What Should Be Done When a Data Breach Is Suspected?
If a data breach is suspected, there are four key steps to be followed: contain, assess, notify, and review. Of course, as soon as a data breach is suspected it should be contained to prevent any additional compromise of information. Next, it should be thoroughly assessed by determining who was affected and what data was compromised, followed by risk assessment and, if possible, remediation. The third step is notification. The final step is a review of the incident and developing a plan of action to prevent a similar breach from occurring again.
Who Needs to be Notified?
According to the Office of the Australian Information Commissioner,
“The NDB scheme introduced an obligation to notify individuals whose personal information is involved in a data breach that is likely to result in serious harm.”
In addition, the Australian Information Commissioner must also be notified of the breach, and this information can be submitted via an online form.
When Must Notification Take Place?
Notification must take place as soon as the organisation can determine what information was compromised and who was affected.
What Information Must Needs to be Included?

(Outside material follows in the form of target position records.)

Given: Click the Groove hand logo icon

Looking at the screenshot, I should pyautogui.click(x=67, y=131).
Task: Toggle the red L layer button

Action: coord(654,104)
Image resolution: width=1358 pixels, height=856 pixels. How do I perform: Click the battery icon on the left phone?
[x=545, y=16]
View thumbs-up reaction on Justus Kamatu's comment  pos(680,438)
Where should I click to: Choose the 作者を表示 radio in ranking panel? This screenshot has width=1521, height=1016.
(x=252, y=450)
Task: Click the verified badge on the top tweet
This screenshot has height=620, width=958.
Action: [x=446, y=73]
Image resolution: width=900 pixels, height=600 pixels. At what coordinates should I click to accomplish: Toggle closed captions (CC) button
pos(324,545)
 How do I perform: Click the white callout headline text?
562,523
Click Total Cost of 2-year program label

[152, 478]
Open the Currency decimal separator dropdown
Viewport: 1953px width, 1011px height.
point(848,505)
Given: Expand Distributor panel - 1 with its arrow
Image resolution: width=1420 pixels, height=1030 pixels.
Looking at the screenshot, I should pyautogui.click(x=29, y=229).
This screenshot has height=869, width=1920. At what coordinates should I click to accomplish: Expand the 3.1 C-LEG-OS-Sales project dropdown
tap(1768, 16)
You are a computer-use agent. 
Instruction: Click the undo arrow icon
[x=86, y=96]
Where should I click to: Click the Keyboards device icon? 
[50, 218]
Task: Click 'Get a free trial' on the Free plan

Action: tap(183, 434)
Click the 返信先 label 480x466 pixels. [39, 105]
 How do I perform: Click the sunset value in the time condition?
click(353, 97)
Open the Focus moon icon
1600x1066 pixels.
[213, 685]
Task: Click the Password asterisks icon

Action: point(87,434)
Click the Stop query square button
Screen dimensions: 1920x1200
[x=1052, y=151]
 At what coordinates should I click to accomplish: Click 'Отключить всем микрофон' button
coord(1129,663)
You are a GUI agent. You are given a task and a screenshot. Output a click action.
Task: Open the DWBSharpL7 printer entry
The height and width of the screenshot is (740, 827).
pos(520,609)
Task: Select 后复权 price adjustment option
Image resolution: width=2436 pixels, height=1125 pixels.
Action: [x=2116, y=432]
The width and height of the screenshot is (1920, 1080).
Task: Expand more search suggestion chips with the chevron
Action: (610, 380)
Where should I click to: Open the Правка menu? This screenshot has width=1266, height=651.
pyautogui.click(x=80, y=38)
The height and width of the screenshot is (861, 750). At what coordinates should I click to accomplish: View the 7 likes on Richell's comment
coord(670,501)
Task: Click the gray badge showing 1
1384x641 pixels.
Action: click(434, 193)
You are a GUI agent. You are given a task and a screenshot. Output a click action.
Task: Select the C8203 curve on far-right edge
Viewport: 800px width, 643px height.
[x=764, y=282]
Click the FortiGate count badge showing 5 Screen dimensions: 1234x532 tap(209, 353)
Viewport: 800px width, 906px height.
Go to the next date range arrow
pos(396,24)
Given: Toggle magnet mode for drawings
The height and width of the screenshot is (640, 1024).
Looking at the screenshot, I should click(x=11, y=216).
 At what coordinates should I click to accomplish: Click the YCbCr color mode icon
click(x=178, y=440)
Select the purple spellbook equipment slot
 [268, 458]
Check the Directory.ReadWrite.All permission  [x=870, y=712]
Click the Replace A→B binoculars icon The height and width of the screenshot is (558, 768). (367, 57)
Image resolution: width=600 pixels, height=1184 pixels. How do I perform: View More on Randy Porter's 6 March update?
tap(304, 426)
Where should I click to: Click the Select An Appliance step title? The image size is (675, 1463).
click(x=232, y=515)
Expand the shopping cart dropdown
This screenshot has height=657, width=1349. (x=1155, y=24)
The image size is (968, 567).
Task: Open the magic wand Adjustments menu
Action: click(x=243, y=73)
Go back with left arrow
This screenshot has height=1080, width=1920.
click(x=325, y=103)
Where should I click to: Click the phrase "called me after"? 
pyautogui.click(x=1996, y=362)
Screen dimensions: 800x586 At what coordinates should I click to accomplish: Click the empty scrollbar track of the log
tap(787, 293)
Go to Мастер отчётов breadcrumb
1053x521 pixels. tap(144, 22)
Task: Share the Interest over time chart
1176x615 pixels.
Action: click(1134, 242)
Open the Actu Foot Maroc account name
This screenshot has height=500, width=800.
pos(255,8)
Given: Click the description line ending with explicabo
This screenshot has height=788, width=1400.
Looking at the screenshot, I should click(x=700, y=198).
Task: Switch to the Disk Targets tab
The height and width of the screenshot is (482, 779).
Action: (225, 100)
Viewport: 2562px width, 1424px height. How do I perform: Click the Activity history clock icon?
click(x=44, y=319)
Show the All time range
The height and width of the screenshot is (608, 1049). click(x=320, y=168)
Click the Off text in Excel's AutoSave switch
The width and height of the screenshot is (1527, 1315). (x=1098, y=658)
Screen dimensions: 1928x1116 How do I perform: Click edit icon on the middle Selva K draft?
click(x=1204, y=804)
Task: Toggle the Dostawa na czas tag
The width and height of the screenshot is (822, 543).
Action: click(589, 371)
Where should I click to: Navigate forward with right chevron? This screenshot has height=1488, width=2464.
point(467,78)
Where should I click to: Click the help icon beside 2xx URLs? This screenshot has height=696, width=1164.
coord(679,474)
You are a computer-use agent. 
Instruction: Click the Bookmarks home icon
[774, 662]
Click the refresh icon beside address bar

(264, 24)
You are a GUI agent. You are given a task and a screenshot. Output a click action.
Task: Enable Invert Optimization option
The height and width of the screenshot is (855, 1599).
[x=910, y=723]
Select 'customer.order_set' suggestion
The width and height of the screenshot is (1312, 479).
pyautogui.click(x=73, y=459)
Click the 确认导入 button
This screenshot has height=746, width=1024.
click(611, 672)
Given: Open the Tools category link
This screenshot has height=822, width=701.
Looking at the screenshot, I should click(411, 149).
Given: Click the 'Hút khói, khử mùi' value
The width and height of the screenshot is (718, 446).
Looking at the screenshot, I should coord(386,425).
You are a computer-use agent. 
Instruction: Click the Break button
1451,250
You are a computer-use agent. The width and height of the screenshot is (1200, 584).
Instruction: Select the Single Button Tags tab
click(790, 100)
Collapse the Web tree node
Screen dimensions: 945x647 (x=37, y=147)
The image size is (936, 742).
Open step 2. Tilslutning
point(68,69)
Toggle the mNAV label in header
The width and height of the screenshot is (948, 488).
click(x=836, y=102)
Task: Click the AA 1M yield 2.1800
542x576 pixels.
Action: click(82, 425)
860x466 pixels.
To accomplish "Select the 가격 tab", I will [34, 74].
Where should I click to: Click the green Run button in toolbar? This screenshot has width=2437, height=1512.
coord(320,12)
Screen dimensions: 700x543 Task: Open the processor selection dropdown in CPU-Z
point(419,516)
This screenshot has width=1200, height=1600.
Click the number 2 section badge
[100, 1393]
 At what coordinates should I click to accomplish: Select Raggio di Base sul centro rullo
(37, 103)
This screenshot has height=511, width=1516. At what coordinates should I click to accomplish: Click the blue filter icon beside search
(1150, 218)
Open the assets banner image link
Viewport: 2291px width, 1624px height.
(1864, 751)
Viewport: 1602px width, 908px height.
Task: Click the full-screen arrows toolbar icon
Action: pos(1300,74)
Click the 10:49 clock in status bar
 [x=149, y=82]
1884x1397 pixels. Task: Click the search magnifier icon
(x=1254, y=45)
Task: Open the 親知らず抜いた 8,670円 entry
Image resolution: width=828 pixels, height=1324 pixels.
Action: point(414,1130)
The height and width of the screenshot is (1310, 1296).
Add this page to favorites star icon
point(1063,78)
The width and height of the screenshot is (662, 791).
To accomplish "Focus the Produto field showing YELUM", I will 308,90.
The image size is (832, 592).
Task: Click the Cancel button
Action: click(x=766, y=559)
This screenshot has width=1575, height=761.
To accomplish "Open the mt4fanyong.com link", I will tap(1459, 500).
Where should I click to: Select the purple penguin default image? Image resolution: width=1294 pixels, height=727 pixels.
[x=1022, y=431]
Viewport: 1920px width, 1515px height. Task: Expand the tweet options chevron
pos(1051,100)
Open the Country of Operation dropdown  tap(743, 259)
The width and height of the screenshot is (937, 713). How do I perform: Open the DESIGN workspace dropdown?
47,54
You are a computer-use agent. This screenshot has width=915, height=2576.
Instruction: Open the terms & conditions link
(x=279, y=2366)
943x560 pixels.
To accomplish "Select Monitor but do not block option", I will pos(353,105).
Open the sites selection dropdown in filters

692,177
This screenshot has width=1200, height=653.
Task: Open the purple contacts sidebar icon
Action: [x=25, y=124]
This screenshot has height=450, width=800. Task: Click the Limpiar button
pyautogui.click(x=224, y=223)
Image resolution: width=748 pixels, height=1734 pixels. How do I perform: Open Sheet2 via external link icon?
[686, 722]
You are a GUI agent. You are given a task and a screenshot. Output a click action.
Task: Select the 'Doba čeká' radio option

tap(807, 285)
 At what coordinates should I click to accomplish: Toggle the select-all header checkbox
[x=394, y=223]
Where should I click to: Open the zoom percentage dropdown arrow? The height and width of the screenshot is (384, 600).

The following information must be included as part of the notification:
- The identity and contact information for the organisation
- A description of the data breach that took place
- The type of information that was involved in the breach
- Recommendations as to what steps the affected individual should take as a result of the breach
In terms of notifying individuals, there are two basic options available as to how the notification should take place: either notify all individuals or notify only the individuals who are at risk of serious harm.
If it is not practicable to notify individuals, then a statement about the breach can be published on the organisation’s website and then publicised.
What Happens When an Organisation Fails to Notify?
If an organisation fails to notify the affected individuals and the Australian Information commissioner of an eligible breach, fines of up to $2.1 million are possible. However, there is also the possibility of compensation for affected individuals if there is a privacy compliance failure. Compensation averages between $10,000 and $15,000 per individual if their complaint is successful.
Mandatory data breach notification is a critical part of the Notifiable Data Breach scheme, and failure to comply with notification requirements can result in hefty fines and compensation for those affected. If you are an organisation in Australia that deals with any type of personal information, then you need to know what your responsibilities are and how to respond should an eligible data breach occur under your watch.